Figure 2. The Atg16 complex interacts with the Atg1 complex.

(A–C, E) Yeast cells expressing Atg5-FLAG (A, C–E) or Atg16-FLAG (B) from each chromosomal locus were treated with rapamycin for 2 hr, and subjected to immunoprecipitation using anti-FLAG antibody. The immunoprecipitates were analyzed by immunoblotting using antibodies against FLAG (A, B), Atg12 (C, E), Atg17 (A–C, E), and Atg1 (C). (D) atg13Δ cells expressing wild-type Atg13, the F375A mutant, or the F430A mutant from centromeric plasmids were treated with rapamycin for 2 hr, subjected to immunoprecipitation using anti-FLAG antibody, and the immunoprecipitates were analyzed by immunoblotting using antibodies against Atg12, Atg13 and Atg17. (F) Yeast cells were treated with or without rapamycin for 2 hr, and coimmunoprecipitation of Atg17 with Atg5-FLAG was examined as described in Figure 2C. (G) Coimmunoprecipitation of Atg17 with Atg5-FLAG was analyzed in cells expressing wild-type Atg1 or the D211A mutant from the original chromosomal locus as described in Figure 2C.

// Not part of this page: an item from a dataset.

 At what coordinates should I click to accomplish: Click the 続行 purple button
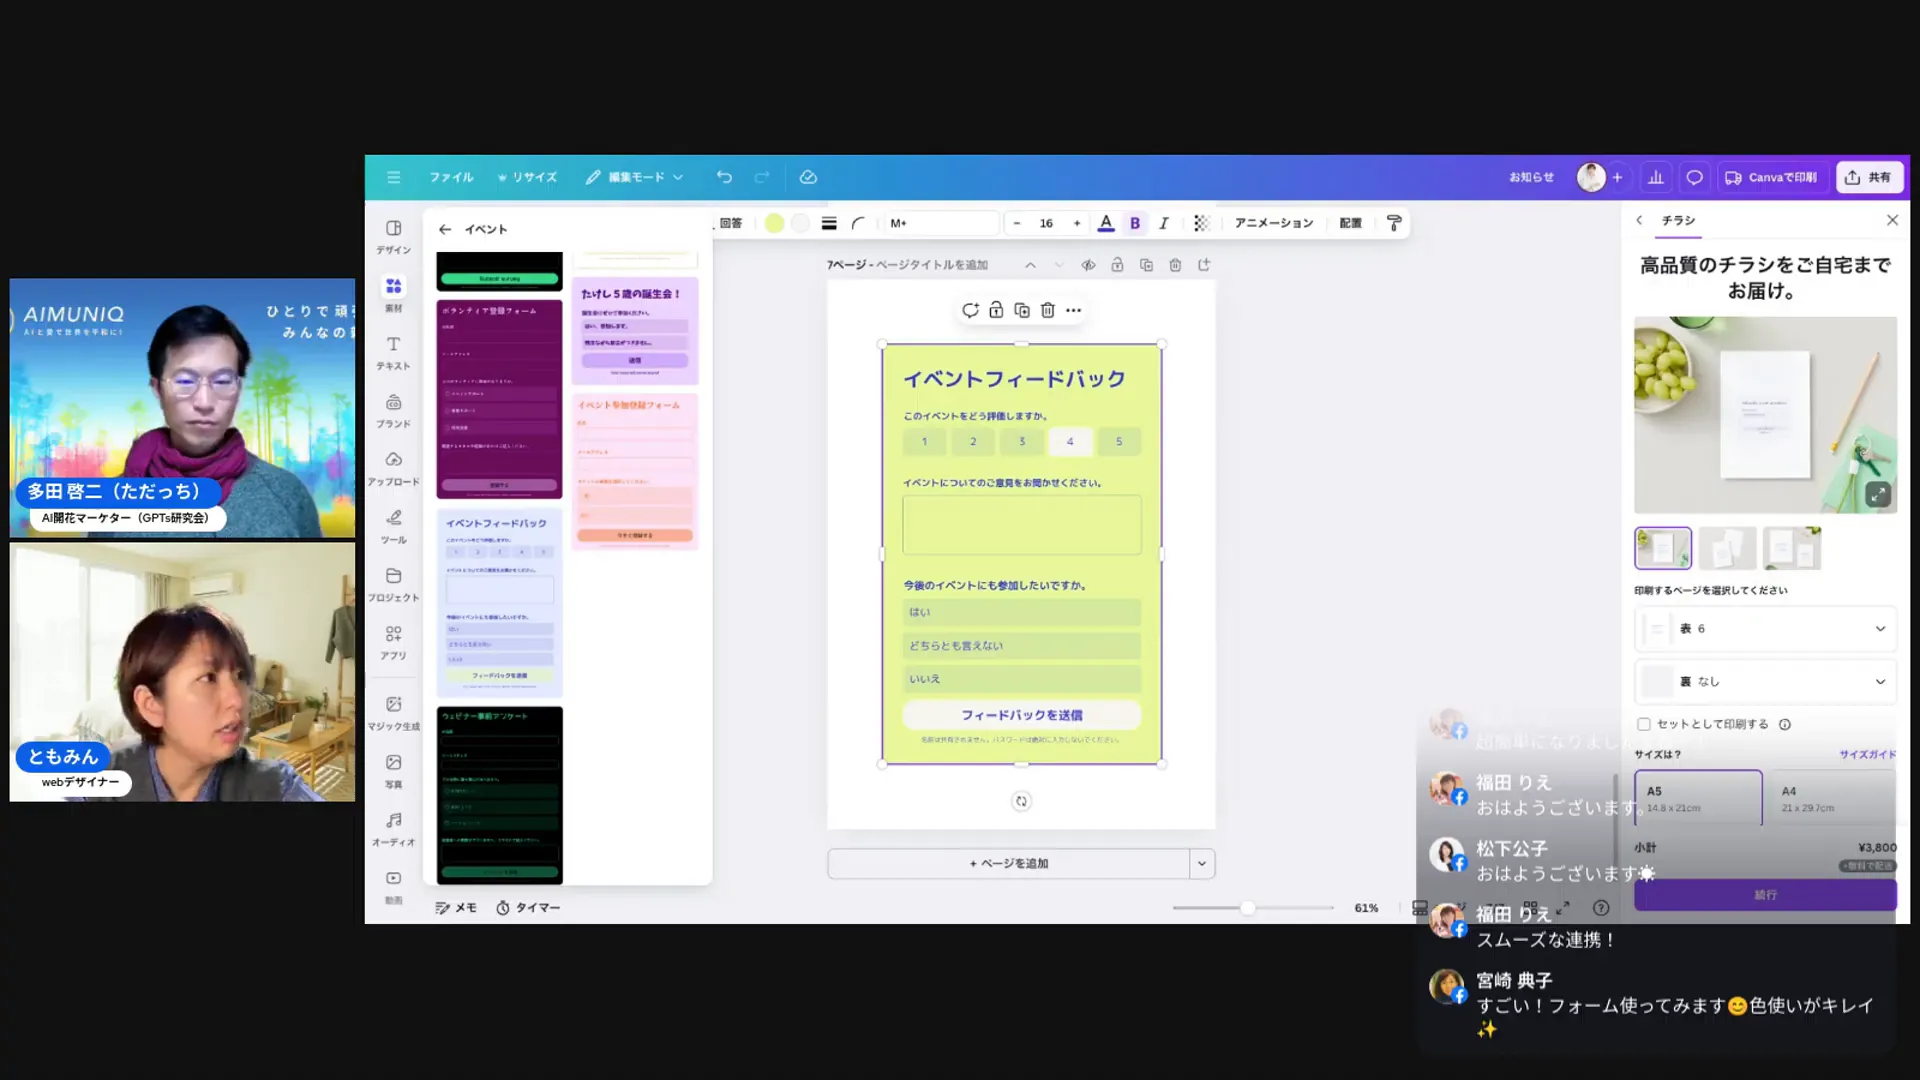1764,895
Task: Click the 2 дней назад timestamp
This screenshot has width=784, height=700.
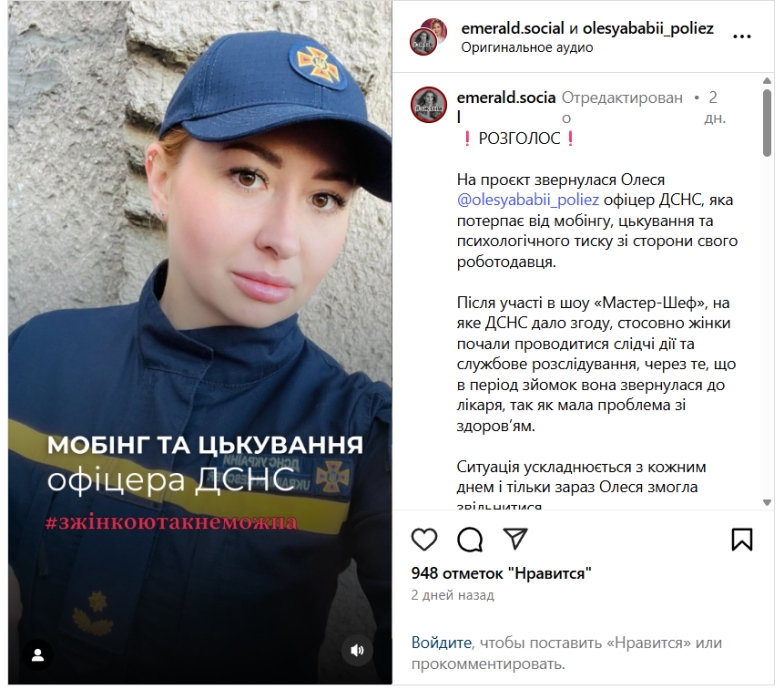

Figure 2—figure supplement 1. Proteomic analysis to identify proteins bound to the Atg16 complex.

(A) Yeast cells expressing Atg5-FLAG were converted to spheroplasts, treated with rapamycin for 2 hr, solubilized with 1% DDM, and subjected to immunoprecipitation using anti-FLAG antibody. Immunoprecipitates were analyzed by SDS-PAGE, followed by SYPRO Ruby staining. (B) Immunoprecipitates analyzed in (A) were subjected to mass spectrometry, and the MASCOT scores for Atg proteins identified are shown. Proteins with gray background are components of the Atg1 complex. (C) Immunoprecipitates of Atg5-FLAG were prepared as described in (A), and analyzed by immunoblotting using antibodies against Atg12, Atg1, Atg13, Atg17, Atg29 and Atg31.

Figure 2—figure supplement 2. Atg17 interacts with Atg12.

(A–C) AH109 cells expressing Atg proteins fused with the Gal4 activation domain (GAD) or Gal4 DNA-binding domain (GBD) as indicated were grown at 30°C for 3 days on SC agar plates lacking leucine and tryptophan for the maintenance of the GAD and GBD plasmids, respectively (-LW), and additionally either histidine (-LWH) or adenine (-LWA) for the assessment of interactions. Cells carrying pGBD-ATG8 and pGAD-ATG19 serve as a positive control. pGAD-C1 and pGBD-C1 were used as vector controls. (D) atg1Δ atg13Δ atg29Δ atg31Δ cells expressing both ATG17 and ATG12-GFP with the ADH1 promoter (P_ADH1) were treated with rapamycin for 2 hr, subjected to immunoprecipitation using GFP-binding protein-conjugated beads, and the immunoprecipitates were analyzed by immunoblotting using antibodies against Atg12 and Atg17.